テキスタイル、ファッションデザインにテクノロジーを融合させ、新しい領域を開拓していこうという試みがされている。〝スペキュラティブデザイナー〟の川崎和也さんは、微生物を培養して作ったレザー調素材や、機械学習を用いて布地の無駄を一切なくす独創的な服のパターンなどで洋服を制作する。海外やアートシーンからも注目されるが、川崎さんの今の目標はこれらの実用化、社会への実装だ。
(中村惠生)
空想の未来から発想
耳慣れないスペキュラティブデザインとはなにか。英国のロイヤル・カレッジ・オブ・アート(RCA)のアンソニー・ダン教授が提唱した考え方で、目の前の課題解決のためのデザインではなく、空想した未来の姿からデザインを発想する考え方だという。
川崎さんもこの考えに刺激を受けてスペキュラティブ・ファッションデザイナーを名乗り、研究者としての学術的探求と並行しながら、テキスタイルやアパレルでの制作・発表に取り組んでいる。
具体的なアプローチの一つは、バイオテクノロジーとの融合だ。発酵飲料のコンブチャ(紅茶きのこ)を培養したレザー代替素材による〝バイオロジカル・テーラーメード〟で、文化庁メディア芸術祭などクリエーティブ関連の複数の賞に選ばれた。
コンブチャは、酢酸菌やイースト菌が培養液中でスコビーというゲル状のセルロースを作り出す。これを乾燥させてレザー調の素材として使い、着用者の3Dデータに合わせた金型で立体形状のウェアに仕上げた。
川崎さんによると、今、世界では17年にステラ・マッカートニーと契約して話題になった米ボルトスレッドや、キノコの菌糸から作るレザーなどバイオテクノロジーと融合した素材開発が一つの流れになりつつある。「『実験』から『実装』につなげていくのが僕らの仕事。テック企業などに『こんな素材、こんな方向性がある』と提示していきたい」という。

布の無駄を排する
バイオとはまた異なるアプローチで取り組んでいるのが、機械学習との融合だ。コンピューターを使ったアルゴリズムにより、短冊状と三角のパーツを組み合わせて一切の布の無駄なく服を作る「アルゴリズミック・クチュール」を発表し、こちらもクリエイティブ関連の賞を受けた。
機械学習というと難しい印象があるが、「『パイソン』『グラスホッパー』のようなプログラムやツールを使えば可能。サステイナブル(持続可能)な衣服製造のプロセスのために機械学習が生かせる」という。

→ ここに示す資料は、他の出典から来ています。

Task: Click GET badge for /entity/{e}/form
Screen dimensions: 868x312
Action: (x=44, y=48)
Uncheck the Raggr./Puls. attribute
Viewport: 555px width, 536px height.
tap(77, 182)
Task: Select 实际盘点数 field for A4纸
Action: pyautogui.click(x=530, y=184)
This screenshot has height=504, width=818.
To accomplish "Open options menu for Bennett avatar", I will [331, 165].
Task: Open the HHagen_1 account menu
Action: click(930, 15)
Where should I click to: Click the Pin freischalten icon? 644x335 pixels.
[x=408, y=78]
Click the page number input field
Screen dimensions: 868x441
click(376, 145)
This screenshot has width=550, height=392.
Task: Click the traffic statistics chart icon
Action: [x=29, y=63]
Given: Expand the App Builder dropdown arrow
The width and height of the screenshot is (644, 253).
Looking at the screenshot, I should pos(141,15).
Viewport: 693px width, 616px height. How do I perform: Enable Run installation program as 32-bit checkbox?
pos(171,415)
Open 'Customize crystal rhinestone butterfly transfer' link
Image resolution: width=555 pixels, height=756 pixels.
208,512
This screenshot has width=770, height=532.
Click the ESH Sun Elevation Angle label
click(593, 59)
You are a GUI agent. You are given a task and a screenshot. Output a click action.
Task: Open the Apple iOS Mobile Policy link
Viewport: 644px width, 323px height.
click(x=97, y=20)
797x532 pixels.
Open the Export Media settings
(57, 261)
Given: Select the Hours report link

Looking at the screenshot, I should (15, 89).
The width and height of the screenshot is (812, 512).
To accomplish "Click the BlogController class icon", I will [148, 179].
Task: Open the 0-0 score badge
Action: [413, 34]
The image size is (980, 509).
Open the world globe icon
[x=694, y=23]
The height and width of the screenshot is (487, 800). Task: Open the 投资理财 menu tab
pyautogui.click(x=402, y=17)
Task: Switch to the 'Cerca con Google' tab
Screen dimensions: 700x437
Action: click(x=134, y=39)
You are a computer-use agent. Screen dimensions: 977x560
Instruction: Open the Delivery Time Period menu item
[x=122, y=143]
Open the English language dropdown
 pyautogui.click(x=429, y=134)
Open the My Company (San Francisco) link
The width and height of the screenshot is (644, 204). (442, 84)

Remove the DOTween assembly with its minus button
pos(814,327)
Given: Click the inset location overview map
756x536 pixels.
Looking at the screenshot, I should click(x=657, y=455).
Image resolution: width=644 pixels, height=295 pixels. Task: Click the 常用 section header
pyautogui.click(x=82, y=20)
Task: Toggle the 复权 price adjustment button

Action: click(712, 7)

バイオテクノロジーも機械学習もファッションにとって遠い世界のように思えるが、「例えば、新しく発明された合成繊維が今では当たり前になっているように、次の時代の当たり前が登場してくる」と未来の姿を思い描く。研究者、デザイナーとしての顔だけでなく、今、起業家としてテクノロジーをどう社会に実装するか考えているという。